El ermitaño cuenta los sucesos y prodigios del amor y se incorpora a la hueste de los personajes lacerados y sin remedio. Se confiesa autor de más de un rapto y sugiere, por medio de una locución viva, el susto de la fuga a rienda suelta, bajo el alcance de las piedras y de los disparos.
Se finge delicado a la memoria de Mercedes, constante en censurar sus mocedades y autora, una vez difunta, de su retiro del siglo y de su arrepentimiento y humildad.

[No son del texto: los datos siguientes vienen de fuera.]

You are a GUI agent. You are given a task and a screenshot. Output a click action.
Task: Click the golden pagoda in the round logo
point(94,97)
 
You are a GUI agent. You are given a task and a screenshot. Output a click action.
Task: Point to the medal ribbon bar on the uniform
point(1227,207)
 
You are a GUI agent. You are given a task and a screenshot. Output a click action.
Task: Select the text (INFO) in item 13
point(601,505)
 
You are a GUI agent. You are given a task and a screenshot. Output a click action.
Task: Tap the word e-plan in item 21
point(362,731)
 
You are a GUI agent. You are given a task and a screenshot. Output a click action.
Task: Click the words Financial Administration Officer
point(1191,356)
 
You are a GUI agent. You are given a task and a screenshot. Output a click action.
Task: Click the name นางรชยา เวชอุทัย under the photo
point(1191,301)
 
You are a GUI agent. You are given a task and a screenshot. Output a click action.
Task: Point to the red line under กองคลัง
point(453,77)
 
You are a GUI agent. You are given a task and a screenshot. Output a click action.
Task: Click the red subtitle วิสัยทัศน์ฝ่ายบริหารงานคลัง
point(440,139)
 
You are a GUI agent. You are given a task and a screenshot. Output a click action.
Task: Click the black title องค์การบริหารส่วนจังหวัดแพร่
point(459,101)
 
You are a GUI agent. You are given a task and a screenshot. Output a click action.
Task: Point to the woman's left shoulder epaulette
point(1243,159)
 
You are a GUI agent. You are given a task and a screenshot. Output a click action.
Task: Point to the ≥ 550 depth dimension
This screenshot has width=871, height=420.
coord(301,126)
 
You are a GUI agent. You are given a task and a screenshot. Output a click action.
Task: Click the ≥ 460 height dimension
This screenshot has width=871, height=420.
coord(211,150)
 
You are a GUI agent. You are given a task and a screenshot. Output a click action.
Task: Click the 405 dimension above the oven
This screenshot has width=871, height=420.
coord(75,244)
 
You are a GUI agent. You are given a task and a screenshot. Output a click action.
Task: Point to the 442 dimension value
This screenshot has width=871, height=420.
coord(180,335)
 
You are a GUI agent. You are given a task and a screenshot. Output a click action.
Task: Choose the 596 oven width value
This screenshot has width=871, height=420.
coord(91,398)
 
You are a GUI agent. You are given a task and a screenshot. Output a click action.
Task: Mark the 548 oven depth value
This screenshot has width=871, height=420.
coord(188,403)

Describe la estancia en donde pasó esta vida y quedó yacente, sin auxilio ni compañía. Un soplo del norte rompía a cada paso los ventanales, arrojaba lejos el perfume de los sahumerios y extinguía, delante del crucifijo de marfil, un cirio de lumbre mustia.
Pasa a celebrar su propósito irrevocable de vivir penitente, desde esa hora, en el hueco del monte, en medio de una maleza parca y cenicienta.
El ermitaño da fin a su discurso y me sorprende con la mención de sus compañeros y el reproche de su tardanza. Los apellida por medio de un silbato de cobre.
Yo me vi amenazado, en breve espacio, por una rueda de fusiles asestados. No podía alzar mi voz sobre la greguería de los truhanes.
El capitán los persuadió a respetarme la vida y me sacó a salvo por caminos despeñados, sin dejar el hábito de monje, y contentándose con mi dinero y la promesa de navegar la vuelta de mi patria.
Disparaba su pistola sobre unas aves de rapiña juntadas, sobre mí, en revuelo furioso.